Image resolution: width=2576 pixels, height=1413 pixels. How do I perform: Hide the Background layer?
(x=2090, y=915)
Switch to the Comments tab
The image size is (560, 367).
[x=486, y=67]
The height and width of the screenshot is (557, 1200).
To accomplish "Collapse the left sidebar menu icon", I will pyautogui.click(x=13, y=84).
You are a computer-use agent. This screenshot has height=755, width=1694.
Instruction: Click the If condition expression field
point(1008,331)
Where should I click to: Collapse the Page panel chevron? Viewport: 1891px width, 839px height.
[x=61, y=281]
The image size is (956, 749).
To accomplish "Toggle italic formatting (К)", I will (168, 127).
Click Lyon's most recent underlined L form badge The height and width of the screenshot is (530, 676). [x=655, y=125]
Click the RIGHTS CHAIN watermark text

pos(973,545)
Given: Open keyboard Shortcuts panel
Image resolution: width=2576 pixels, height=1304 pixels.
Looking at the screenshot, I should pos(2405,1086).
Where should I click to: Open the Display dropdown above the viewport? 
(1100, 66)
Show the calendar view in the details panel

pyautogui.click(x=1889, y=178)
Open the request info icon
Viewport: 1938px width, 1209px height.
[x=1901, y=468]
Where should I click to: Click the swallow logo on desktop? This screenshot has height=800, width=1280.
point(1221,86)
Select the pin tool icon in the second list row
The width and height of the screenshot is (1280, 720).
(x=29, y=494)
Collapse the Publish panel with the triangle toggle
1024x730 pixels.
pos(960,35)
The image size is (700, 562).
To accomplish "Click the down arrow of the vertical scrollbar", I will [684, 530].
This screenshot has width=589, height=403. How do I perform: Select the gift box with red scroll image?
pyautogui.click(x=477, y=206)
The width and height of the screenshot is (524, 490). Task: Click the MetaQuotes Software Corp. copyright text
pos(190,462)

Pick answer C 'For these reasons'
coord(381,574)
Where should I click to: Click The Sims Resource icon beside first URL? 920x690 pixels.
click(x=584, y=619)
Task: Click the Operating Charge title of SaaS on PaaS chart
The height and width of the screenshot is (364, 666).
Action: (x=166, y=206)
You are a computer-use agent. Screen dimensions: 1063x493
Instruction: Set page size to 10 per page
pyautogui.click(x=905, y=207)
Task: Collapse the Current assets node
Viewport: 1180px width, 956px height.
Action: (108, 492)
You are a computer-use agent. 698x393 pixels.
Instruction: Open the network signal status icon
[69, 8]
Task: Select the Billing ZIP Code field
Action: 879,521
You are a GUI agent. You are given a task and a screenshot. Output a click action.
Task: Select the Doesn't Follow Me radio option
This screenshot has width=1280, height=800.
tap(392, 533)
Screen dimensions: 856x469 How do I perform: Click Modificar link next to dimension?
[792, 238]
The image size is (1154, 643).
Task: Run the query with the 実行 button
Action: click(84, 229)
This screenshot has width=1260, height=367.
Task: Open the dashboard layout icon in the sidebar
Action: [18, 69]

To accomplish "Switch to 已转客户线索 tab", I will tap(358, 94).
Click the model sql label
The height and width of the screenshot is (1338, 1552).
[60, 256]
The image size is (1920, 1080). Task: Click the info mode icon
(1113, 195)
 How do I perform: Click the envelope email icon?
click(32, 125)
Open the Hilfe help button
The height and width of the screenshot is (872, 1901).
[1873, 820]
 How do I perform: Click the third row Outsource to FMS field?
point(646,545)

| TO DO |
Copy all of the rows above word for word, keeping every line the same as shown.

| PROBLEM SOLUTION |
Image resolution: width=2576 pixels, height=1413 pixels. How do I perform: Hide the Background layer?
(x=2090, y=915)
Switch to the Comments tab
The image size is (560, 367).
[x=486, y=67]
The height and width of the screenshot is (557, 1200).
To accomplish "Collapse the left sidebar menu icon", I will pyautogui.click(x=13, y=84).
You are a computer-use agent. This screenshot has height=755, width=1694.
Instruction: Click the If condition expression field
point(1008,331)
Where should I click to: Collapse the Page panel chevron? Viewport: 1891px width, 839px height.
[x=61, y=281]
The image size is (956, 749).
To accomplish "Toggle italic formatting (К)", I will (168, 127).
Click Lyon's most recent underlined L form badge The height and width of the screenshot is (530, 676). [x=655, y=125]
Click the RIGHTS CHAIN watermark text

pos(973,545)
Given: Open keyboard Shortcuts panel
Image resolution: width=2576 pixels, height=1304 pixels.
Looking at the screenshot, I should pos(2405,1086).
Where should I click to: Open the Display dropdown above the viewport? 
(1100, 66)
Show the calendar view in the details panel

pyautogui.click(x=1889, y=178)
Open the request info icon
Viewport: 1938px width, 1209px height.
[x=1901, y=468]
Where should I click to: Click the swallow logo on desktop? This screenshot has height=800, width=1280.
point(1221,86)
Select the pin tool icon in the second list row
The width and height of the screenshot is (1280, 720).
(x=29, y=494)
Collapse the Publish panel with the triangle toggle
1024x730 pixels.
pos(960,35)
The image size is (700, 562).
To accomplish "Click the down arrow of the vertical scrollbar", I will [684, 530].
This screenshot has width=589, height=403. How do I perform: Select the gift box with red scroll image?
pyautogui.click(x=477, y=206)
The width and height of the screenshot is (524, 490). Task: Click the MetaQuotes Software Corp. copyright text
pos(190,462)

Pick answer C 'For these reasons'
coord(381,574)
Where should I click to: Click The Sims Resource icon beside first URL? 920x690 pixels.
click(x=584, y=619)
Task: Click the Operating Charge title of SaaS on PaaS chart
The height and width of the screenshot is (364, 666).
Action: (x=166, y=206)
You are a computer-use agent. Screen dimensions: 1063x493
Instruction: Set page size to 10 per page
pyautogui.click(x=905, y=207)
Task: Collapse the Current assets node
Viewport: 1180px width, 956px height.
Action: (108, 492)
You are a computer-use agent. 698x393 pixels.
Instruction: Open the network signal status icon
[69, 8]
Task: Select the Billing ZIP Code field
Action: 879,521
You are a GUI agent. You are given a task and a screenshot. Output a click action.
Task: Select the Doesn't Follow Me radio option
This screenshot has width=1280, height=800.
tap(392, 533)
Screen dimensions: 856x469 How do I perform: Click Modificar link next to dimension?
[792, 238]
The image size is (1154, 643).
Task: Run the query with the 実行 button
Action: click(84, 229)
This screenshot has width=1260, height=367.
Task: Open the dashboard layout icon in the sidebar
Action: [18, 69]

To accomplish "Switch to 已转客户线索 tab", I will tap(358, 94).
Click the model sql label
The height and width of the screenshot is (1338, 1552).
[60, 256]
The image size is (1920, 1080). Task: Click the info mode icon
(1113, 195)
 How do I perform: Click the envelope email icon?
click(32, 125)
Open the Hilfe help button
The height and width of the screenshot is (872, 1901).
[1873, 820]
 How do I perform: Click the third row Outsource to FMS field?
point(646,545)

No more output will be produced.